“I’m still coming out of my shell a little bit. Last year, I wasn’t very good at doing interviews,” Fin Power tells me. “I could talk on stage but the minute it got to interviews I was scared about leaving myself open for criticism. But I don’t really care anymore.” Speaking to me from STONE’s tent dressing room at Victorious Festival, Power is focused, fierce, and excited about the next steps for STONE, which are sure to send the initial buzz around the Liverpool band stratospheric.
STONE are the future. Their lyrics are gritty are honest, their hooks are tight. ‘Let’s Dance to the Real Thing’ heralds a time of honest music, and their new single ‘I’ve Gotta Feeling’ takes aim at Peaky Blinders-core faux-machoism. It is music for young people to be out and have a great time to, but it also carries a separate poignancy when zooming into the lyrics and themes. Intelligent, riot-starting music.
“I’m always a bit fuzzy and stressed in the morning, but this morning I was walking to my hotel room and I was like, ‘Fucking hell Fin, I’m not half living it.’ I’m at a festival today, off to London for the week, then off to Holland for shows then off to record our album. Fucking hell, it could be worse, couldn’t it? […] I’m probably a bit annoying for these guys because sometimes I’m so, so focused on the horizon, I forget we’re in these beautiful clear waters right now.”
The waters are transparent. Following high-profile support slots, headline gigs, and a return to 2023’s festival season playing packed-out tents and stages, STONE are about to record their debut album in Vermont with Polydor Records. “At Kendal Calling, compared to last year, we walked out this year to a full tent. I’m walking out, and I’m like, ‘Oh shit, people are fans of the band now.’ I appreciate all of them.”
The album carries a lot of promise. “You’ll see the songs that have been held back for a while, slower stuff, emotional stuff, different sides to our lives and what we’ve been through in life […] whether I’m making you cry, or making you jump up and down, it’s the same thing, it’s passion and emotion. I want people to hold STONE’s debut album and be like, that’s something I can fucking frame on the wall. That’s a piece of art that spoke to me.
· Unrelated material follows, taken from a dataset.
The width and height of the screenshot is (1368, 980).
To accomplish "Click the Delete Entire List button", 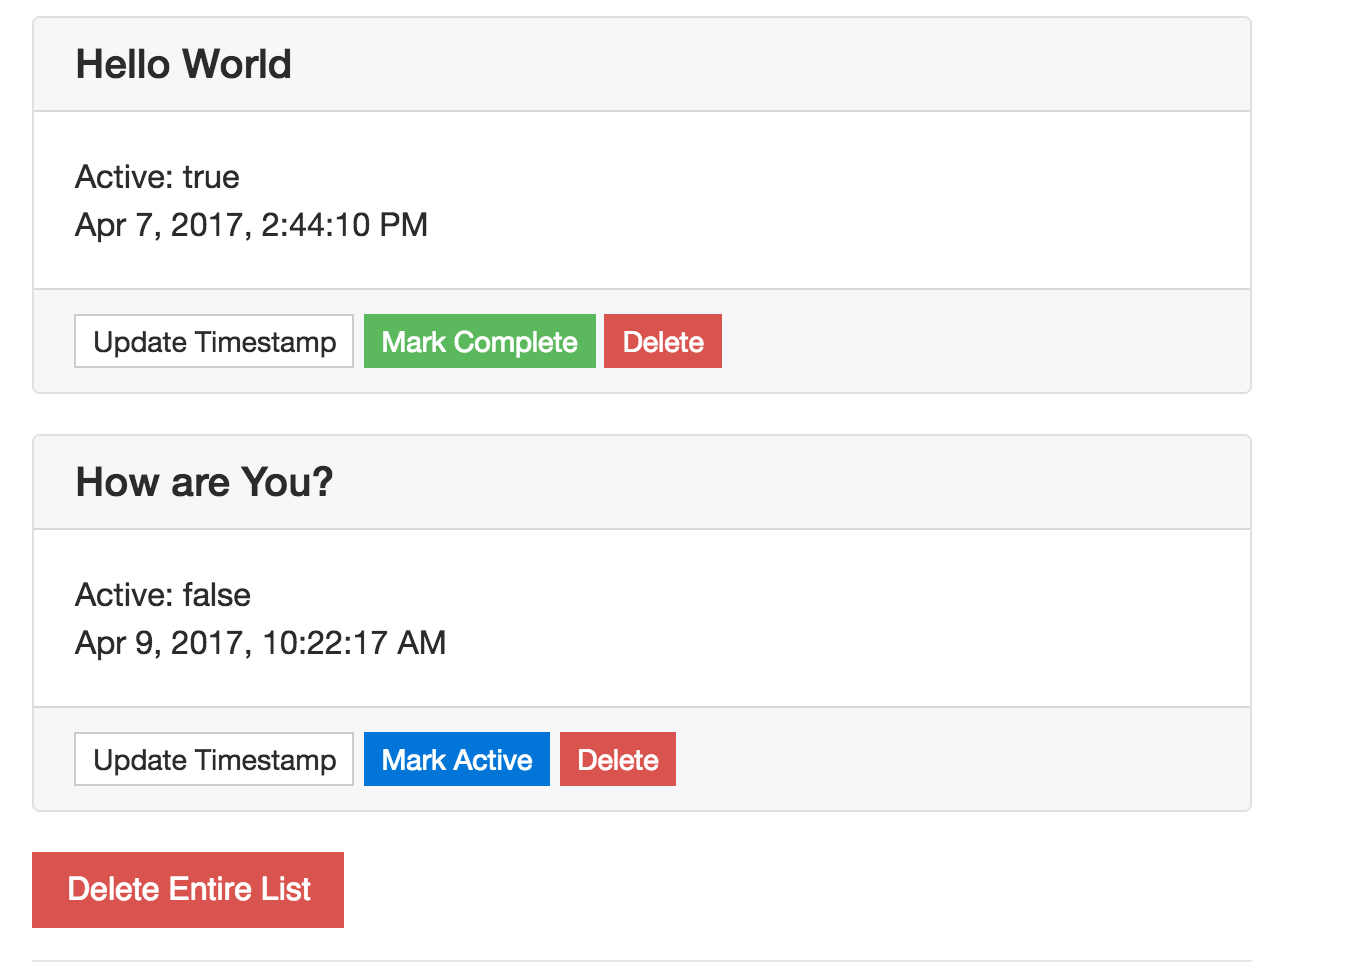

Whether you like listening to it eating your mushy peas or you like listening to it while you’re skiing, if our art is making you feel something, then that’s what it’s for.”
The band emerged from lockdown and didn’t feel part of a geographical or genre-based scene. “We didn’t have the opportunity to be in a scene […] I think there’s no scene or competition in STONE’s eyes, every art is a beautiful thing and every artist doing their thing is beautiful. We’re not here for a laugh and a toot, we’re musicians. Artists are artists through and through. And that’s what STONE are. A band of artists.”
STONE will play at Academy 2 on Saturday 7th October, their biggest headline show in Manchester to date. It’s safe to say that the band adore the city. “Liverpool is my home and my fucking city and I love the music scene, but unfortunately venues are closing down. Manchester, as a city that backs its bands and backs other artists, is unmatched. You only have to get a bit of smoke and Manchester backs you. I get really excited about playing Manchester shows and crowds in Manchester. You can’t knock the city as a music city. It’s amazing, probably the best.” Power and STONE bassist Sarah Surrage recall going to Big Hands after a gig with Dublin’s Inhaler. I invite them down to Fallowfield for a night out, which they don’t say yes or no to.
For a constantly climbing band, the goal for STONE is remarkably down-to-earth. Power’s definition of “all the way” is “a happy career in myself, my friends, and my music. Whether that’s stadiums or academies, a career where we get to live off our art, is all the way.” The band have a background working with young people, and cites it as informing their mindset. “Social care was great for me. We’ve all worked in good jobs; Elliott [Gill] our guitarist worked in a school, Alex [Smith] worked in a sixth form as a teacher, we all worked with young people. Sarah’s our mental health person, she looks after all of us.” Surrage adds that she’s “the glue that holds this band together” with an affirming laugh. It’s clear that the band know how to negotiate inevitable moments of tension.
Disciplined, aggressive, and with undeniably incredible tunes, STONE will soon be your new favourite band. Catch them in intimate spaces whilst you can, to ensure that you can observe them becoming a cult classic in real-time.
STONE play Manchester Academy 2 on 1st March 2024.